▶ **Problem requirements**
Scan the records beneath this line for the line holding "How do I perform: Toggle" and the line holding "Given: Open the Additional", then transcribe exactly those two and all lines between.

★ ★ ★

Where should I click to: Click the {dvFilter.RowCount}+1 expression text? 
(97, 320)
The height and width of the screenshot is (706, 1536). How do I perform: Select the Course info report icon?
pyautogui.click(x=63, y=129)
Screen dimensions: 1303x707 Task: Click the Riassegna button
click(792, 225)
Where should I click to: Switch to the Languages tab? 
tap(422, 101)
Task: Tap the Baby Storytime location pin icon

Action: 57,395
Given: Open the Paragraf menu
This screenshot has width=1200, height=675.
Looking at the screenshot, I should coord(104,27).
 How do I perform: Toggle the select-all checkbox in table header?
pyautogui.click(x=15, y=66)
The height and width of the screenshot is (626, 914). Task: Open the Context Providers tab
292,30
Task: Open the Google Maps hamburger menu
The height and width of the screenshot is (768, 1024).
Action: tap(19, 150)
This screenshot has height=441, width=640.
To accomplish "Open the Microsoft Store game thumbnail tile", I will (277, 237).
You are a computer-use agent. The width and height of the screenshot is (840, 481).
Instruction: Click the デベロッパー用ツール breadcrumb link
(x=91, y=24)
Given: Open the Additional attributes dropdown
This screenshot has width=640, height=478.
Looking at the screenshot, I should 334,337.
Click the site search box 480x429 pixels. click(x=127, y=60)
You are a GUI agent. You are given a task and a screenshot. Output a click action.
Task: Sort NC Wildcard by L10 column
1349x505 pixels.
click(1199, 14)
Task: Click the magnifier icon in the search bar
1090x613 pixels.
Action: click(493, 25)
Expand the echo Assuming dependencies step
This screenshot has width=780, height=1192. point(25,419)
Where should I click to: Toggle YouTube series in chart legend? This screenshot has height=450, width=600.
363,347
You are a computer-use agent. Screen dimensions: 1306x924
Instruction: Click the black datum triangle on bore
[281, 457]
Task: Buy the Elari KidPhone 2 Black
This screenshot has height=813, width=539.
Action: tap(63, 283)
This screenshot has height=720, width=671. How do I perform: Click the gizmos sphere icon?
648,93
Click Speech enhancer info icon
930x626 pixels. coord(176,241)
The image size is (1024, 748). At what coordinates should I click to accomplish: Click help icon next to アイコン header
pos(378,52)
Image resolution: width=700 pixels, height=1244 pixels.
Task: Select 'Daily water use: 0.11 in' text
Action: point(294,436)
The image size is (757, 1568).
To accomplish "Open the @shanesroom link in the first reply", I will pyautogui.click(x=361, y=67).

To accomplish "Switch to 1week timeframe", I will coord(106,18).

★ ★ ★

▶ **Your response**
 How do I perform: Toggle the select-all checkbox in table header?
pyautogui.click(x=15, y=66)
The height and width of the screenshot is (626, 914). Task: Open the Context Providers tab
292,30
Task: Open the Google Maps hamburger menu
The height and width of the screenshot is (768, 1024).
Action: tap(19, 150)
This screenshot has height=441, width=640.
To accomplish "Open the Microsoft Store game thumbnail tile", I will (277, 237).
You are a computer-use agent. The width and height of the screenshot is (840, 481).
Instruction: Click the デベロッパー用ツール breadcrumb link
(x=91, y=24)
Given: Open the Additional attributes dropdown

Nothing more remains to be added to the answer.